Plusieurs jeunes de la cité Champagne, à Argenteuil (95), affirment faire l’objet de contrôles violents, accompagnés d’insultes et d’humiliations de la part d’un groupe de policiers. L’une des pratiques courantes consiste à infliger des salves de procès-verbaux, sans motifs apparents. Plusieurs habitants tentent de rassembler assez d’éléments pour obtenir justice. Jusqu’à présent en vain.

Cela fait plus de quatre ans maintenant que Stanis tente d’alerter les pouvoirs publics sur le comportement de certains policiers patrouillant dans la cité Champagne, située à Argenteuil, dans le Val-d’Oise. Âgé de 40 ans, il a pourtant quitté le quartier depuis de nombreuses années. À la suite d’un énième contrôle mouvementé dont ont été victimes son petit frère et ses amis, 41 amendes ont été dressées. Cette inflation a poussé Stanis à entamer un véritable travail de bénédictin.

Son objectif : documenter les exactions d’un groupe de policiers que de nombreux habitants accusent de violences, d’insultes, souvent racistes, et d’humiliations. Au fil des incidents, Stanis a accumulé des dizaines de témoignages écrits, signés à la main et accompagnés de pièces d’identité. Mediapart a pu les consulter. Il a conservé une trace de chaque démarche qu’il a pu entamer, allant jusqu’à faire signer une attestation à l’accueil des administrations où il a pu déposer son dossier. 

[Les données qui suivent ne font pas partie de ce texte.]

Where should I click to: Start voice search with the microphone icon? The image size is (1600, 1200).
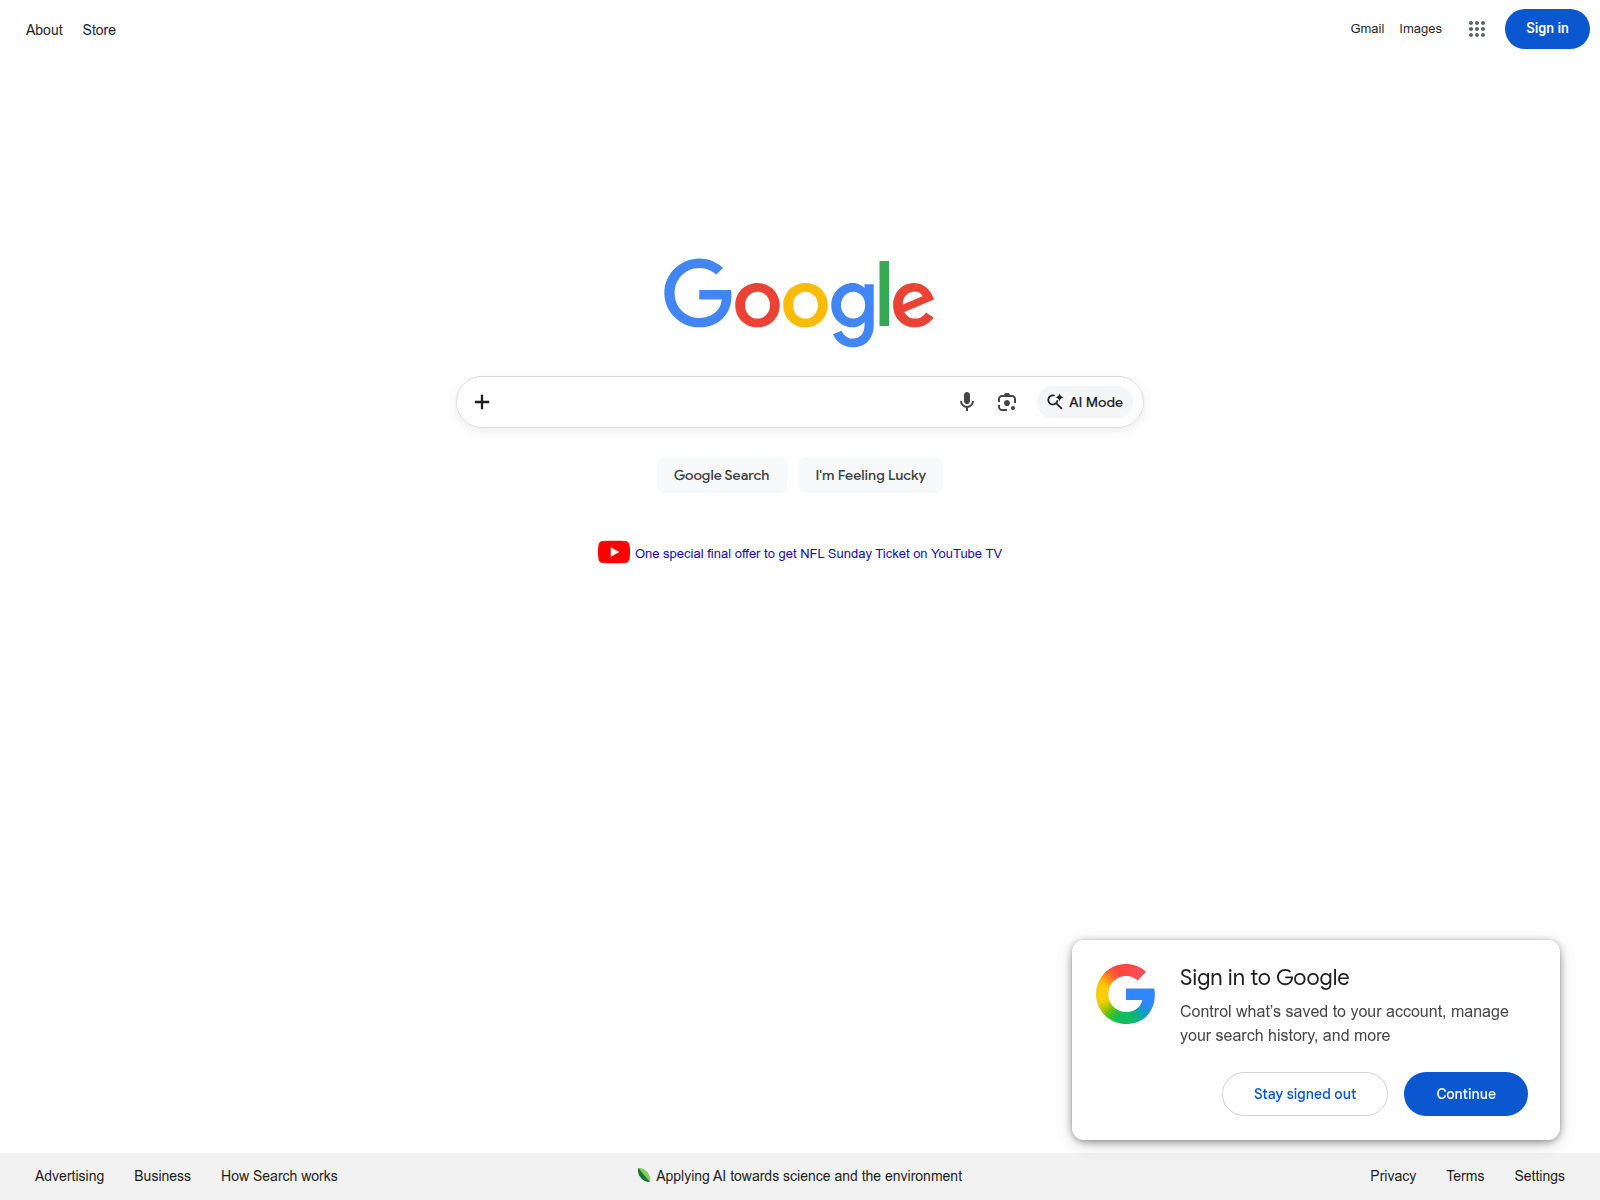(967, 402)
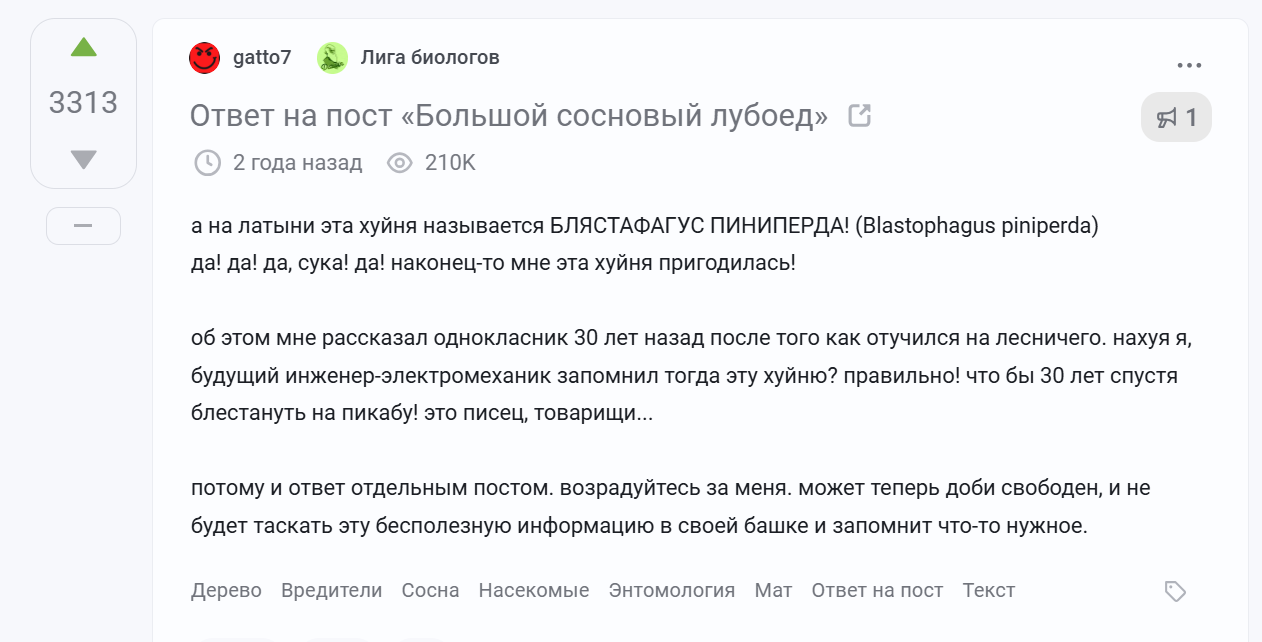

Chaque document officiel – photo, vidéo ou attestation médicale – est soigneusement classé et archivé. Le dossier n’a pourtant jamais été pris au sérieux, ni par l’Inspection générale de la police nationale (IGPN), ni par la Direction départementale de la sécurité publique (DDSP) du Val-d’Oise, toutes deux saisies par Stanis. Contactées par Mediapart, ni l’une ni l’autre n’ont souhaité répondre à nos questions.

En effet, les habitants n’ont bien souvent que leur bonne foi à opposer à ces accusations. La litanie des incivilités que décrit la liste des procès-verbaux donne l’image d’une cité envahie de détritus à heure fixe, les P.-V. ayant été rédigés les différents jours à des heures très proches. « On a l’impression que, durant trois jours, à la même heure, la cité a été prise d’assaut par une bande d’éboueurs incontinents qui se baladaient en criant et la clope au bec », ironise Stanis.

L’image ne correspond en effet pas à ce que l’on peut constater sur place. Même si cela ne suffit pas à remettre en cause les accusations des policiers, Mediapart a pu constater que Geoffrey habitait un pavillon au pied de la cité, avec un petit jardin entretenu et disposant de ses propres poubelles. Et durant les quelques heures que nous avons passé avec Geoffrey, à aucun moment celui-ci n’a allumé de cigarette.

La cité Champagne a parfois connu des tensions et des vagues d’incivilités. Mais le lieu est loin de la zone de non-droit et, en ce samedi après-midi de novembre où Mediapart s’y est rendu, la cité était particulièrement calme. Seuls quelques enfants jouent au pied de l’immeuble. « Vous voyez, c’est quand même tranquille, nous explique Stanis. C’est assez petit et il y a assez peu de jeunes. »

Le cas de la cité Champagne n’est pas une exception. Dans une note publiée le 22 novembre, la présidente de la Commission nationale consultative des droits de l’homme (CNCDH), Christine Lazerges, soulignait à quel point ces pratiques pouvaient empoisonner les relations entre policiers et populations. « Des témoignages recueillis par les acteurs associatifs font […] état de violences policières au sens large au cours de l’interaction (propos humiliants et dégradants, recours injustifié aux fouilles ou palpations de sécurité, tutoiements, etc.), autant d’éléments qui expliquent pourquoi les pratiques de contrôle sont devenues en France un abcès de fixation des tensions police-population », explique Christine Lazerges.